Exercise aim
Count every line of these entries that holds the word "computer", and reply with the number only.

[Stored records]
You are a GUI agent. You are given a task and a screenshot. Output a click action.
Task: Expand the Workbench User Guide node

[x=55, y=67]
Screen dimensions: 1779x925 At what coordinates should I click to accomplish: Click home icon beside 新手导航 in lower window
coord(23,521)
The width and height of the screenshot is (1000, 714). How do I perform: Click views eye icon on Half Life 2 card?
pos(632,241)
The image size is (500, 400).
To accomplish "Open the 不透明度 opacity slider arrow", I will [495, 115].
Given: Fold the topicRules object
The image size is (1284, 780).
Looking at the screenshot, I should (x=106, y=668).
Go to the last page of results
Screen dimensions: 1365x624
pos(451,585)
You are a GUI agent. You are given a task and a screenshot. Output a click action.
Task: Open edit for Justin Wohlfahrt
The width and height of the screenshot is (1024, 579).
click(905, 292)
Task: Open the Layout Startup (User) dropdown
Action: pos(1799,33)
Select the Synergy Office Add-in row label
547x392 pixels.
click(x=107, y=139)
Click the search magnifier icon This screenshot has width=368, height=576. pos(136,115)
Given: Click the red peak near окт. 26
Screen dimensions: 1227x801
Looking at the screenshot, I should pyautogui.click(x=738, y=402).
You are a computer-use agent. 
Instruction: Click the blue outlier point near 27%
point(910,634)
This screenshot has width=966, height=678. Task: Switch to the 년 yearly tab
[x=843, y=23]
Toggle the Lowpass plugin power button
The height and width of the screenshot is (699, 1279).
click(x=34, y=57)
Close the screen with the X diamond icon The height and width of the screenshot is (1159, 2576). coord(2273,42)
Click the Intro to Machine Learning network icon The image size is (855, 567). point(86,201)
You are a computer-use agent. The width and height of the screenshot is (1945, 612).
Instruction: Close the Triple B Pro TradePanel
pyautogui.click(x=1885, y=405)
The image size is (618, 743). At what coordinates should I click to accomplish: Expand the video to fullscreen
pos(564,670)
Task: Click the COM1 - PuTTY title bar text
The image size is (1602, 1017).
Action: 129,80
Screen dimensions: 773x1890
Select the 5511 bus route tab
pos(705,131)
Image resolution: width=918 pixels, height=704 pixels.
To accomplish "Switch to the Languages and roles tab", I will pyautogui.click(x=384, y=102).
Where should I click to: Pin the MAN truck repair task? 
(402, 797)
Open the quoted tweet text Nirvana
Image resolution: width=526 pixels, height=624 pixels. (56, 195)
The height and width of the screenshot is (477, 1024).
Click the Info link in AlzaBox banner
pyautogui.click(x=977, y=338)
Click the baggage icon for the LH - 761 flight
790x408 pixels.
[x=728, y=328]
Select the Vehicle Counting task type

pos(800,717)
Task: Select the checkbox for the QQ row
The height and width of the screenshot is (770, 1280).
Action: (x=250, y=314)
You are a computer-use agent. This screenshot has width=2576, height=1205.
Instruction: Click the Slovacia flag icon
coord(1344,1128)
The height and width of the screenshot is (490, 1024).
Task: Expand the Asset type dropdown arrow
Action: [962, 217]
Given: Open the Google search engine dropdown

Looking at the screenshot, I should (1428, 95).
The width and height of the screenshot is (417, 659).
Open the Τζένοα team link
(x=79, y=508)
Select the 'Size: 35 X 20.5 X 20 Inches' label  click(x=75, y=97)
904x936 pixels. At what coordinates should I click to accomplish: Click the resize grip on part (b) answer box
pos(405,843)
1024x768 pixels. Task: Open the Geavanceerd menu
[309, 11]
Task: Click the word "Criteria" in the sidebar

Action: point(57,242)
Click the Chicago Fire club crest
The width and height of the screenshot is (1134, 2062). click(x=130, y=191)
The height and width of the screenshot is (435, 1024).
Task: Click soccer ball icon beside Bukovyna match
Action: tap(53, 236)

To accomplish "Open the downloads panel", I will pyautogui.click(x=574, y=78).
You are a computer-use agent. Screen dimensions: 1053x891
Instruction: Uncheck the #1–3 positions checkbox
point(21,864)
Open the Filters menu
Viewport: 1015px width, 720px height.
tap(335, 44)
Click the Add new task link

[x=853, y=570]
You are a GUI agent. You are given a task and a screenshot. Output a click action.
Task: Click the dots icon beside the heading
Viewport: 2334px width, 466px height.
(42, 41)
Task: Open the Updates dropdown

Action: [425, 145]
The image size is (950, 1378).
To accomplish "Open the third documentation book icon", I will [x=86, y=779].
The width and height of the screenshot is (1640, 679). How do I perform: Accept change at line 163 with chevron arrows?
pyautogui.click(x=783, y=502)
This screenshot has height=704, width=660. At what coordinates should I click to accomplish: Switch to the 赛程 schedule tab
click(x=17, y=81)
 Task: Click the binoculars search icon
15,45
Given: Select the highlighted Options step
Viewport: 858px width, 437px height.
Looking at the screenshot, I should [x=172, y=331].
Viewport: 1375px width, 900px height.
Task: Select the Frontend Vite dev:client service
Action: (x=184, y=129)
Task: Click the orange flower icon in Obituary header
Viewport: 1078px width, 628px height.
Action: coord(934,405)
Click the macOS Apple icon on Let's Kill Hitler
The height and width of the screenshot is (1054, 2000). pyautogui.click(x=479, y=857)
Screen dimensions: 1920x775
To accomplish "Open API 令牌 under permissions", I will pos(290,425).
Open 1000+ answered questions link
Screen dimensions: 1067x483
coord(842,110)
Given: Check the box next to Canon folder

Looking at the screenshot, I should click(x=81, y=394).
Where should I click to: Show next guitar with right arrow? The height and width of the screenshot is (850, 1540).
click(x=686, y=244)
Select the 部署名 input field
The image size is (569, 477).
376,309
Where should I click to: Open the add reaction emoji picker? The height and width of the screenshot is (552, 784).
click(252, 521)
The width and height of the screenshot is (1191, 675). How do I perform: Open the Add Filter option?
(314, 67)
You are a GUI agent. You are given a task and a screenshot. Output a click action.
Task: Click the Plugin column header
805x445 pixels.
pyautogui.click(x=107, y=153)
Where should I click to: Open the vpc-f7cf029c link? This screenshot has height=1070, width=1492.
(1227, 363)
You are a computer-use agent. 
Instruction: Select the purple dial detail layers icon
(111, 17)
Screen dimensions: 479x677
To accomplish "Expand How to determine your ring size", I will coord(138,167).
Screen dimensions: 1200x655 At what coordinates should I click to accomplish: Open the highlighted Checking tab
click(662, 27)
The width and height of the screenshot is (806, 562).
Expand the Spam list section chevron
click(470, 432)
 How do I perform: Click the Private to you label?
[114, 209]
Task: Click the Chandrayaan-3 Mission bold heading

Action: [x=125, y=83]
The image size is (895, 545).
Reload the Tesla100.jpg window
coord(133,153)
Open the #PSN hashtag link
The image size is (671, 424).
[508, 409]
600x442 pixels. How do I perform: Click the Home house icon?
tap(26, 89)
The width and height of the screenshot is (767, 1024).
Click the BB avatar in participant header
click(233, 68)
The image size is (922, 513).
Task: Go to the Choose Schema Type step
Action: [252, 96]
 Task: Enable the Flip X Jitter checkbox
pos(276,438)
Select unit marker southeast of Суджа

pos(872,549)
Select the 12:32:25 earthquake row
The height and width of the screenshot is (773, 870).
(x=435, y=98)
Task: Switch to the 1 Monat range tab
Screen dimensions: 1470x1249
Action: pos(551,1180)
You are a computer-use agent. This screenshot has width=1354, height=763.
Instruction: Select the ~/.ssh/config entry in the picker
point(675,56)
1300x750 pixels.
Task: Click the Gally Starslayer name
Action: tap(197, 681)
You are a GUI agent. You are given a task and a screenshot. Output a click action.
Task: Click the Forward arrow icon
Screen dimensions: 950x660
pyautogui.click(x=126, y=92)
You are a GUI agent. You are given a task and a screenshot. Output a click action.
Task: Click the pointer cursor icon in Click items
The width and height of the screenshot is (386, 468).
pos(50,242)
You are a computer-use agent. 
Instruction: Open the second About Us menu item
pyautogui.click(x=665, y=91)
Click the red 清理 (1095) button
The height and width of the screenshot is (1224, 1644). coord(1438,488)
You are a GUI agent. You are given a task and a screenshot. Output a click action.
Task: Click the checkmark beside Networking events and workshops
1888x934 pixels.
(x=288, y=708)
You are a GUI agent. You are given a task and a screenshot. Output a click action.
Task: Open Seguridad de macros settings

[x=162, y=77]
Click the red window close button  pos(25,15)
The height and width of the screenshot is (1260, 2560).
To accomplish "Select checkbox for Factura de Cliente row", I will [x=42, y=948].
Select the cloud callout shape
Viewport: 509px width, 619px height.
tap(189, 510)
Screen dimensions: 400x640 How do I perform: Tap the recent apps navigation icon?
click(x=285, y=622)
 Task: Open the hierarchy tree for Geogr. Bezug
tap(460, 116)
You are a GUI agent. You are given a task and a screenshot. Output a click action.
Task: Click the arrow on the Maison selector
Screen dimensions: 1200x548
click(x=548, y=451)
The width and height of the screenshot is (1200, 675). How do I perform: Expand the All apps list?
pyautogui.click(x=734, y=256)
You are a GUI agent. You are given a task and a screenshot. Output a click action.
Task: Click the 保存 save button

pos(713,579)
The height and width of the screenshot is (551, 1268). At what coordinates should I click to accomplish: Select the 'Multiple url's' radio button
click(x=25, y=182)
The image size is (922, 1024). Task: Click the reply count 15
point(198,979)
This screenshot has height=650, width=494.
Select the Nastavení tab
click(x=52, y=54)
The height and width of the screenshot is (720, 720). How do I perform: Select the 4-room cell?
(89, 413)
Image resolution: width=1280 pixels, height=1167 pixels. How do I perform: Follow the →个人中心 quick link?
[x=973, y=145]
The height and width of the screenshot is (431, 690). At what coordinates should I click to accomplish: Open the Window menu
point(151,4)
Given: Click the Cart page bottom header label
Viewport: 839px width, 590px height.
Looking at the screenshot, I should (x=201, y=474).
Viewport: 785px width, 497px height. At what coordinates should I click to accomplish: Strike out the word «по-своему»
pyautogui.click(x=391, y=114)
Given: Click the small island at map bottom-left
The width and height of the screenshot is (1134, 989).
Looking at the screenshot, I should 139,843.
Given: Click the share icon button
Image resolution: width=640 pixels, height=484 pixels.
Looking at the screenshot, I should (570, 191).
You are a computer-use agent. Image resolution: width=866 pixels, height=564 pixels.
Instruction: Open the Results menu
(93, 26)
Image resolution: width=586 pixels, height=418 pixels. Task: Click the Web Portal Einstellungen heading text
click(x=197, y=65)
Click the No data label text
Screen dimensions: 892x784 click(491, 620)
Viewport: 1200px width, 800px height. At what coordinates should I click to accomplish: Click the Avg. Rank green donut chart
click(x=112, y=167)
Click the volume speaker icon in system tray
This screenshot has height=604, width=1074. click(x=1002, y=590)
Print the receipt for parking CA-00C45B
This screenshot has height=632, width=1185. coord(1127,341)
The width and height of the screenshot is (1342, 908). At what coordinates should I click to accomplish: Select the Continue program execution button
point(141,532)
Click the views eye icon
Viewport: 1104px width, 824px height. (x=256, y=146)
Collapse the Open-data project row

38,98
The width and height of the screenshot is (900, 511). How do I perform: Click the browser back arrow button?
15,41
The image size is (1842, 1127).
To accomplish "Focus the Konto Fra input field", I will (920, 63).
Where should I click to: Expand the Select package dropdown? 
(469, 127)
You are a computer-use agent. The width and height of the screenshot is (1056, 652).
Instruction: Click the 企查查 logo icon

Worked solution
9